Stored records
========
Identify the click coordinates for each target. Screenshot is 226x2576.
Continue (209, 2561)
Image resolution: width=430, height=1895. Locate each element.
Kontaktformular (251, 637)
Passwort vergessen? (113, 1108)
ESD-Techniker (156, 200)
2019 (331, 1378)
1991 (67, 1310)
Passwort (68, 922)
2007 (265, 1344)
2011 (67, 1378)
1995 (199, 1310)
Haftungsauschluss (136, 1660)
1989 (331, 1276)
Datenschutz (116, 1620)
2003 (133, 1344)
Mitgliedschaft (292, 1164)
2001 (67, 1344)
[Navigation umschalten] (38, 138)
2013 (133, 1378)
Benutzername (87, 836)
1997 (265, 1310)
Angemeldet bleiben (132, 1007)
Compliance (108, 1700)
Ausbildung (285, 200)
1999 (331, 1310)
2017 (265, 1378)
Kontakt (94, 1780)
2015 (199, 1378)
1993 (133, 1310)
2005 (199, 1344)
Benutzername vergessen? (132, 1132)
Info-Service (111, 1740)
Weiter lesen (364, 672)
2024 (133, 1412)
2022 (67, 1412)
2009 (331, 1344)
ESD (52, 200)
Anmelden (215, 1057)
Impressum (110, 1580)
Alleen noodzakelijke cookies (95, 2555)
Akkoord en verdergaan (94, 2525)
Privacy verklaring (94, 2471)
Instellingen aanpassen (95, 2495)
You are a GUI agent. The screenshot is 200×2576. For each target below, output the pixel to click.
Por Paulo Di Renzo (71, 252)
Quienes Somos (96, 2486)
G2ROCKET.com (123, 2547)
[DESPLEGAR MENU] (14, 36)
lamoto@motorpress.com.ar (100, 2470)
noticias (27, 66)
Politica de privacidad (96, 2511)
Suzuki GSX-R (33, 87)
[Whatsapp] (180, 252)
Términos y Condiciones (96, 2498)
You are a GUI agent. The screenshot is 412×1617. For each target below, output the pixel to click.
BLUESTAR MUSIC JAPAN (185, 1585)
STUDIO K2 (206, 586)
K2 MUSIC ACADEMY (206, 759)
========
The reply must present every entry, transcribed with its exact wording.

## Task result
Identify the click coordinates for each target. Screenshot is 226x2576.
Continue (209, 2561)
Image resolution: width=430, height=1895. Locate each element.
Kontaktformular (251, 637)
Passwort vergessen? (113, 1108)
ESD-Techniker (156, 200)
2019 (331, 1378)
1991 (67, 1310)
Passwort (68, 922)
2007 (265, 1344)
2011 (67, 1378)
1995 (199, 1310)
Haftungsauschluss (136, 1660)
1989 (331, 1276)
Datenschutz (116, 1620)
2003 (133, 1344)
Mitgliedschaft (292, 1164)
2001 (67, 1344)
[Navigation umschalten] (38, 138)
2013 (133, 1378)
Benutzername (87, 836)
1997 (265, 1310)
Angemeldet bleiben (132, 1007)
Compliance (108, 1700)
Ausbildung (285, 200)
1999 (331, 1310)
2017 (265, 1378)
Kontakt (94, 1780)
2015 (199, 1378)
1993 (133, 1310)
2005 (199, 1344)
Benutzername vergessen? (132, 1132)
Info-Service (111, 1740)
Weiter lesen (364, 672)
2024 (133, 1412)
2022 (67, 1412)
2009 (331, 1344)
ESD (52, 200)
Anmelden (215, 1057)
Impressum (110, 1580)
Alleen noodzakelijke cookies (95, 2555)
Akkoord en verdergaan (94, 2525)
Privacy verklaring (94, 2471)
Instellingen aanpassen (95, 2495)
You are a GUI agent. The screenshot is 200×2576. For each target below, output the pixel to click.
Por Paulo Di Renzo (71, 252)
Quienes Somos (96, 2486)
G2ROCKET.com (123, 2547)
[DESPLEGAR MENU] (14, 36)
lamoto@motorpress.com.ar (100, 2470)
noticias (27, 66)
Politica de privacidad (96, 2511)
Suzuki GSX-R (33, 87)
[Whatsapp] (180, 252)
Términos y Condiciones (96, 2498)
You are a GUI agent. The screenshot is 412×1617. For each target below, output the pixel to click.
BLUESTAR MUSIC JAPAN (185, 1585)
STUDIO K2 (206, 586)
K2 MUSIC ACADEMY (206, 759)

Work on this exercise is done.